The Golden Rule for reporting workplace injuries is at the end of this article.
The decision to write this article was made after I happened upon a popular agent’s website that had these three pieces of advice to lower a company’s workers comp costs. The words from that article were changed not to violate the copyright and not to point out the exact-reference article.
- Train your supervisory employees for reporting working injuries to the carrier (this statement was OK by me).
- On-site first aid may be all that is required and not report the incident to the workers’ comp carrier (OK by me except for claims festering).
- A simple doctor’s office visit may be all that is needed, but no need to report to the carrier – Red Flag Alarm
I am consulting on a few massive claims presently where the carrier was not advised of a claim until weeks or months later. The claims fill almost 6 – 10 brown folders of information each.
One of the hallmarks of the claims – the initial lost time adjuster received the dreaded twilight zone phone call from a medical provider after the injury ended up being much more serious than
The claims should have been (mostly) small claims where all the pieces of the puzzle were in place to have the injured employee treated properly medically and returned to work timely.
The Six Keys (Secrets) To Saving on Workers Compensation Claims which I wrote in the 1980s has as its #1 Key – Timely First Reports of Injury. The dominoes start to fall if the claim is not reported timely. The other keys cannot be attained if the Workers’ Comp claims staff receives a stale FROI. The adjuster has no choice but to put up very large reserves on the file.
The usual results total an approximately 400% increase to those claims. How do I know? I tracked over 7,000 public entity files in the 1990s. As the Director of Risk Management, I recorded on a spreadsheet the claims that reached my level of authority. Almost all had the same four characteristics in one form or another.
I then tracked the same results when I was assigned claims as a consultant. The claims almost always had the same characteristics. The only other characteristic from the claims staff side was the adjuster did not make three-point contact and investigate the claim timely even f the FROI was filed timely.
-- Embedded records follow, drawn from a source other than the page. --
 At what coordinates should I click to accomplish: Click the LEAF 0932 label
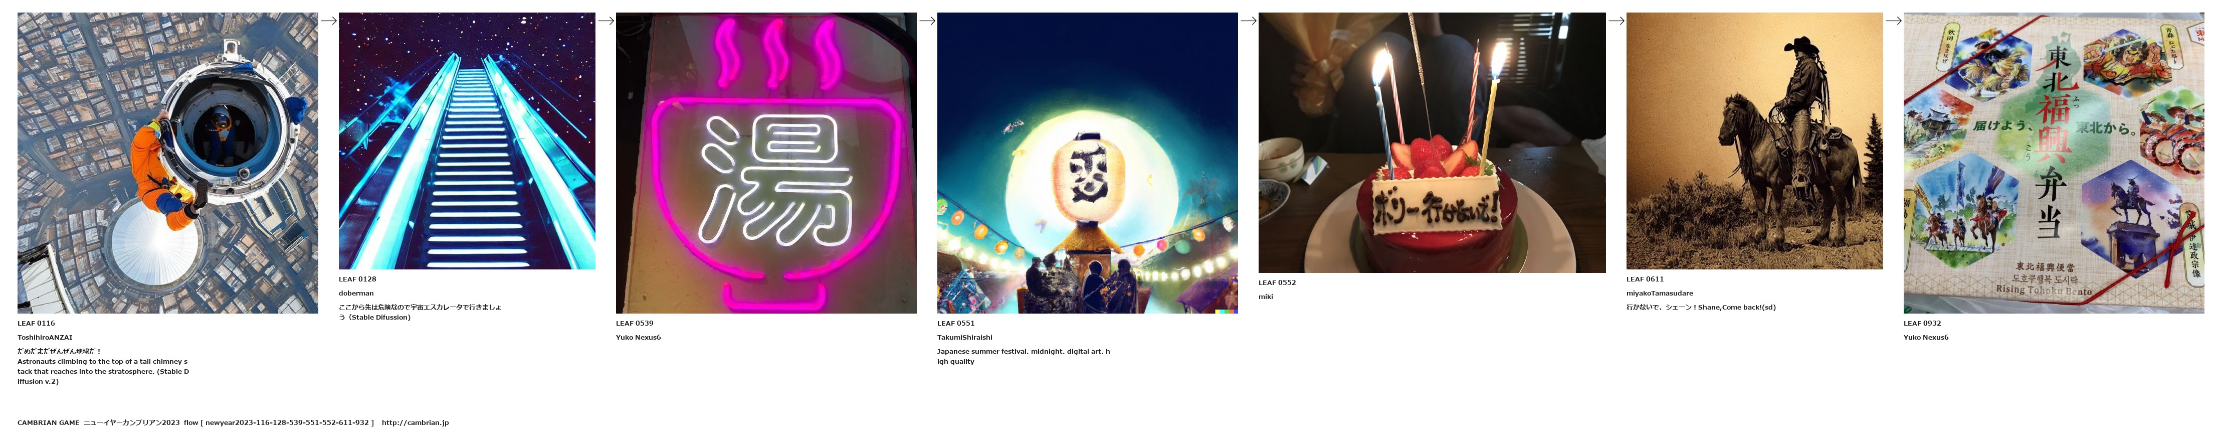pos(1923,324)
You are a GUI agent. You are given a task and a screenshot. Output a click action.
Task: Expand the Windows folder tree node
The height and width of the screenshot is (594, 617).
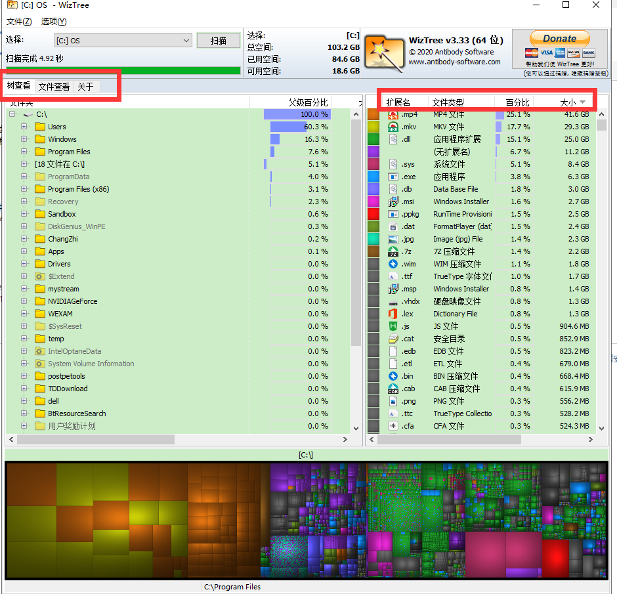coord(24,139)
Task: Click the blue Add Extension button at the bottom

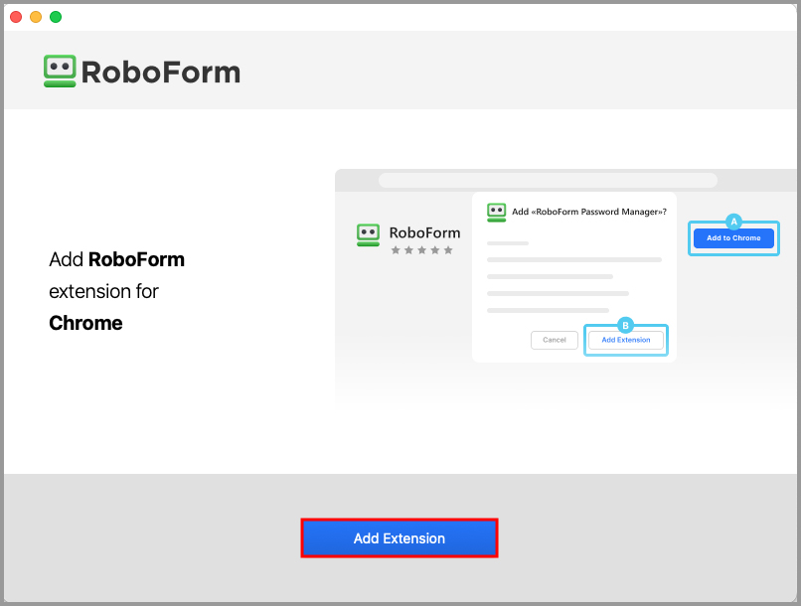Action: click(399, 537)
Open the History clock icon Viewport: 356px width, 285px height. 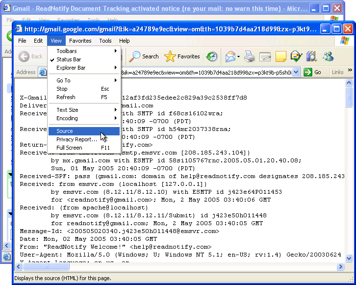pos(212,57)
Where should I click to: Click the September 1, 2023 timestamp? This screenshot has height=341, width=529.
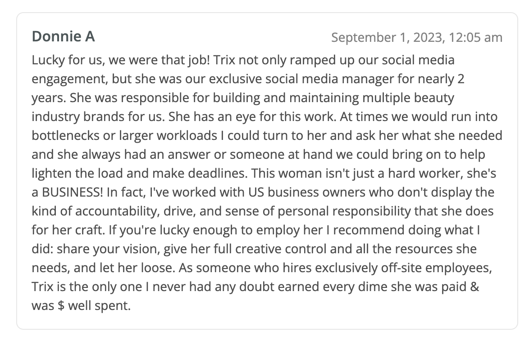tap(416, 37)
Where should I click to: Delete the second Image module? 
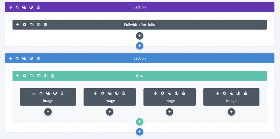124,93

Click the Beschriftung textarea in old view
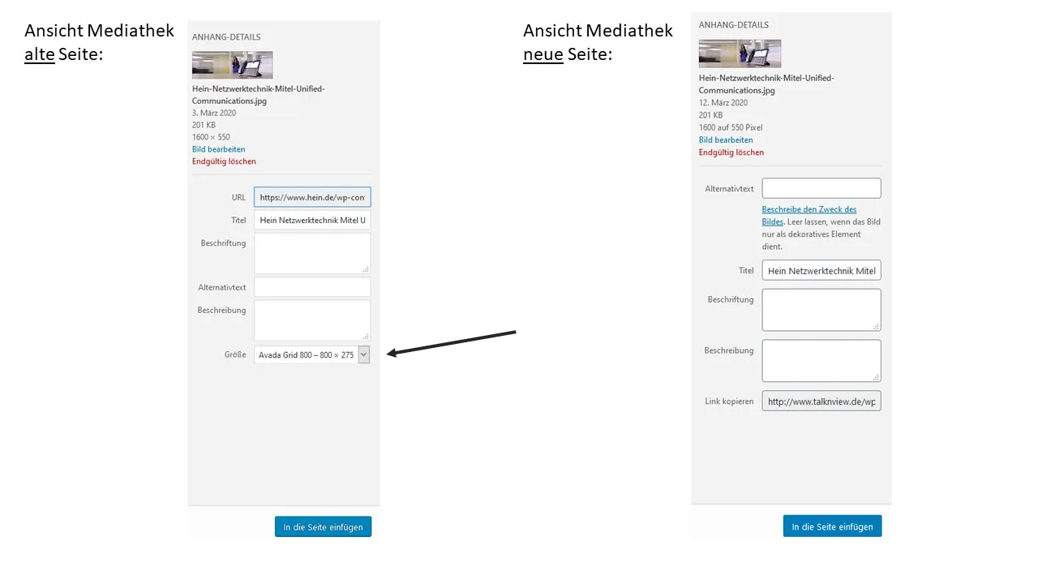pyautogui.click(x=312, y=253)
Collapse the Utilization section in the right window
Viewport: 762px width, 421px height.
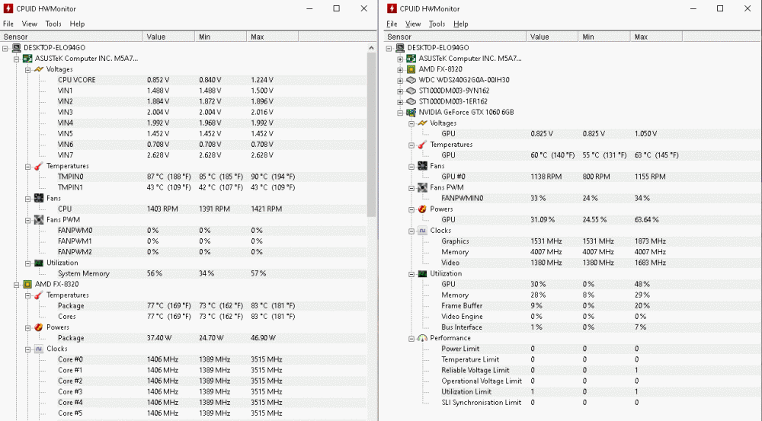pyautogui.click(x=411, y=273)
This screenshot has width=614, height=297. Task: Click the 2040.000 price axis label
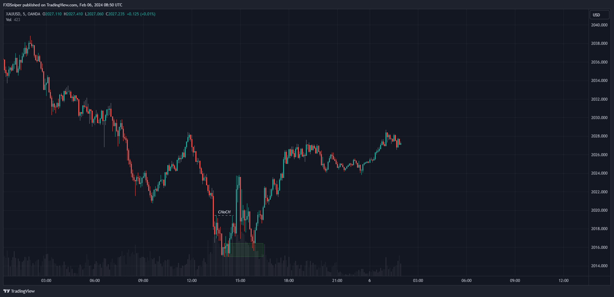[x=599, y=25]
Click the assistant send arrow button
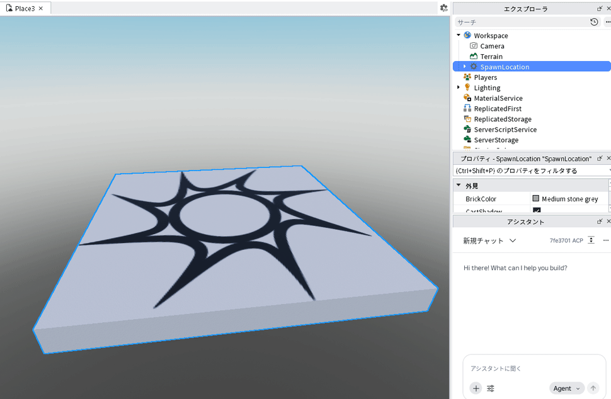This screenshot has height=399, width=611. tap(593, 388)
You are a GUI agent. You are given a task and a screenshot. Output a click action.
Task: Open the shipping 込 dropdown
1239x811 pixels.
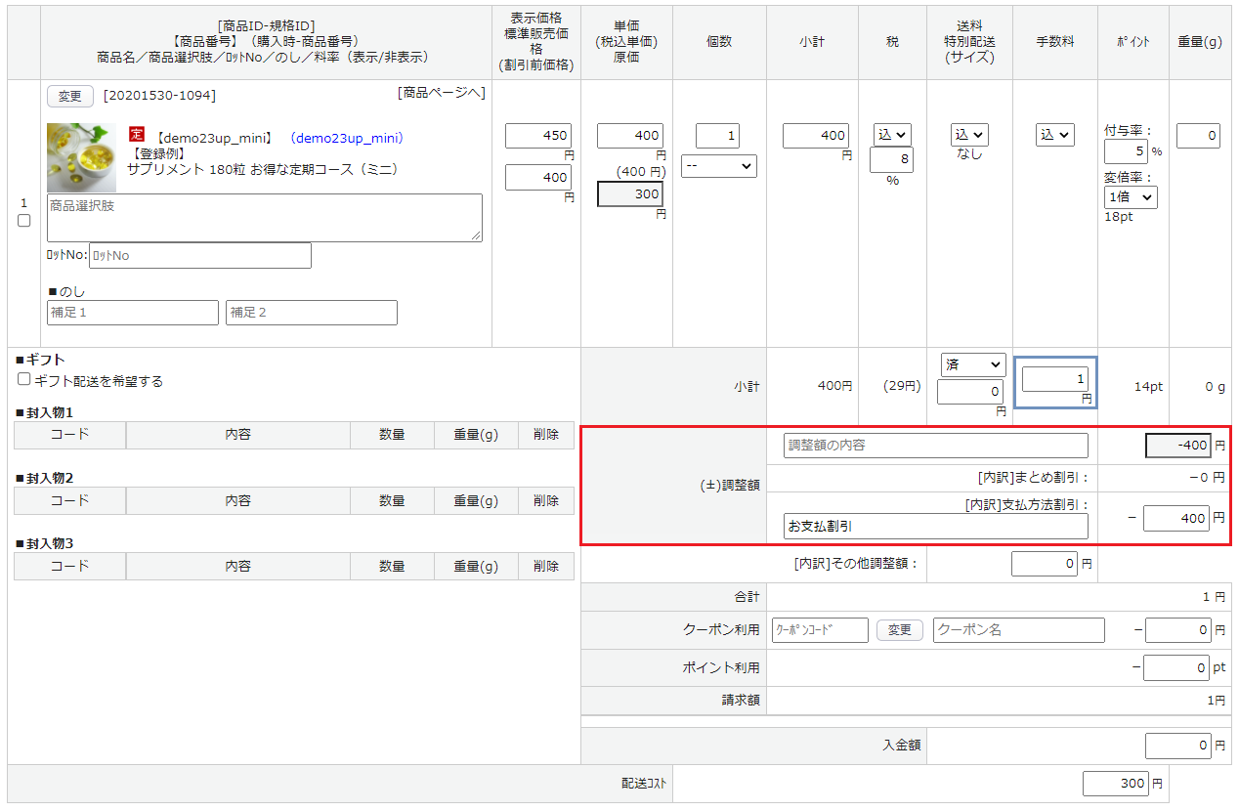coord(969,135)
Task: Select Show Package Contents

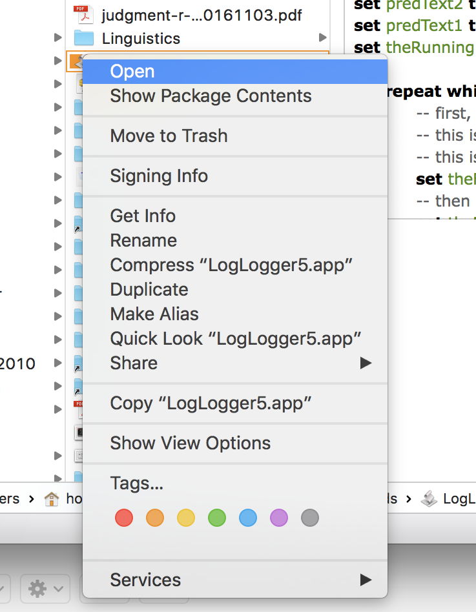Action: pos(211,96)
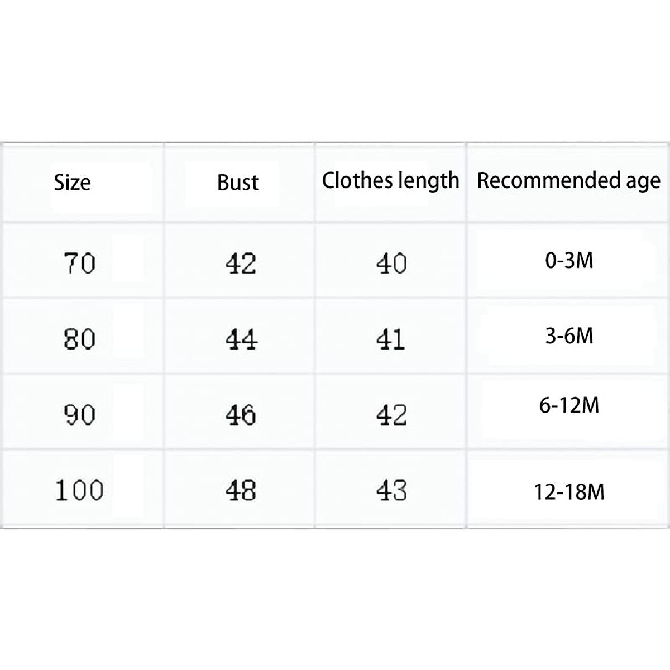This screenshot has width=670, height=670.
Task: Select the 12-18M recommended age cell
Action: pyautogui.click(x=569, y=492)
A Workers; Compensation claim’s loss control ends 48 hours after the claim. The treating Doctor is in place. Controlling the medical remains the best method for controlling Worker Comp payouts and reserving on a claim.
The Golden Rule For Employers Reporting Work Injuries is:
If an injured employee has to leave the employer ‘s premises or stops work except to receive First Aid, the claim should be reported immediately to the carrier or TPA (Self-Insureds).
The rule applies even if the employee just leaves for the rest of the day and is expected back the next workday. The 48-hour clock starts ticking when the employee stops work.
Please note this is a general rule – certain injuries such as burns or chemical exposures need to be reported even if the employee stays at work. Consult your state’s rules on these specific situations. This article does not apply to recording OSHA recordable incidents. Your carrier or TPA may have certain reporting requirements.
The advent of online claims reporting speeds up the reporting work injuries time clock greatly.